A new report from Thomas Hungerford of the Congressional Research Service finds that a quarter of millionaires (about 94,500 taxpayers) had a tax rate below 24 percent, while about one in 10 percent of moderate-income taxpayers (about 10.4 million taxpayers) paid a rate of 26.5 percent or higher. Hungerford defined “moderate-income” taxpayers as those with $100,000 or less of adjusted gross income (AGI).
The reason for this is that the rich get their income disproportionately from stocks, which receive preferential treatment. Dividends and capital gains (profits on the sale of stocks) are taxed at a low rate of 15 percent.

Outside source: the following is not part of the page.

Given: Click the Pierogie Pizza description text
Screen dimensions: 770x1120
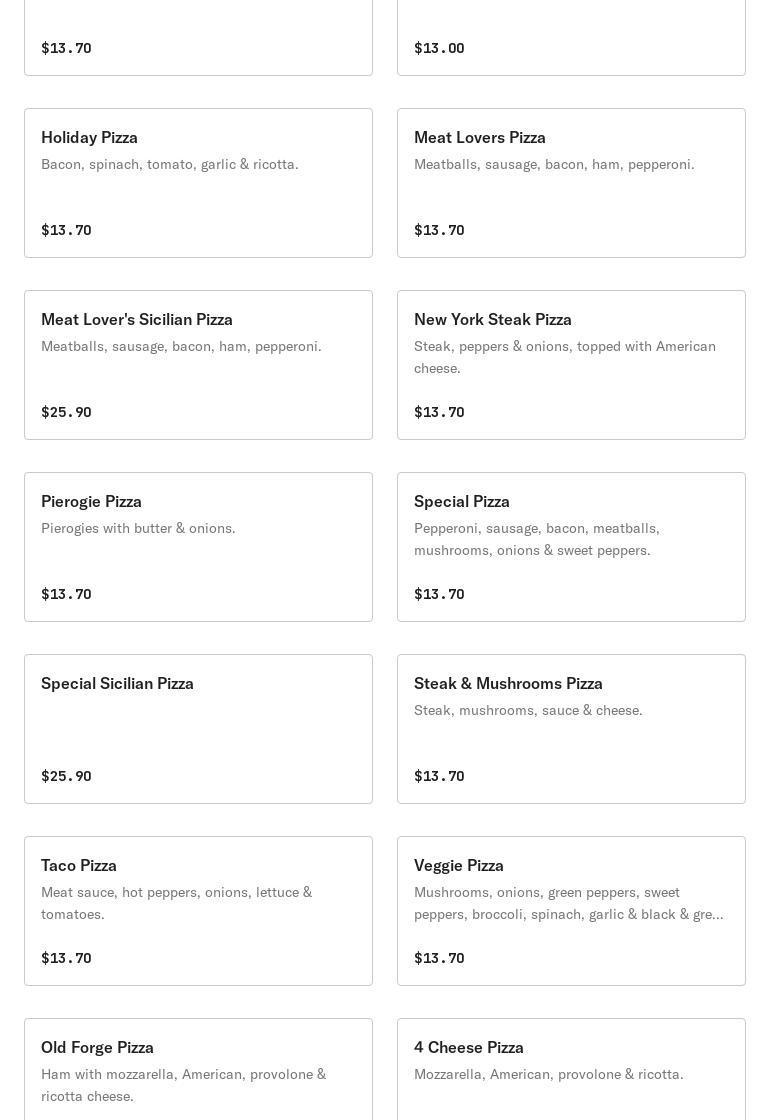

The CRS report generally confirms conventional wisdom: federal taxes are broadly progressive, meaning tax rates rise with incomes. Taxpayers with less than $100,000 AGI had an average tax rate of 18.95 percent, while those with incomes from $1 million to $5 million had an average rate of 30.47 percent. Interestingly, taxpayers with more than $5 million of income had a slightly lower average rate, 29.25 percent. Presumably, these taxpayers received more of their income in dividends and capital gains. (All figures cover both income and payroll taxes; corporate income is attributed to the shareholders who own companies.)
But as noted, the report finds that tax rates vary widely within income groups. Thus, about 10 percent of millionaires pay an average rate of roughly 35 percent, much higher than the 24 percent paid by the 10 percent with the lowest rate.
Those are the facts. But they merely set the stage for debate over Question No. 3: what’s “fair,” what’s practical and whether enacting some sort of Buffett Rule might harm investment, innovation and hiring.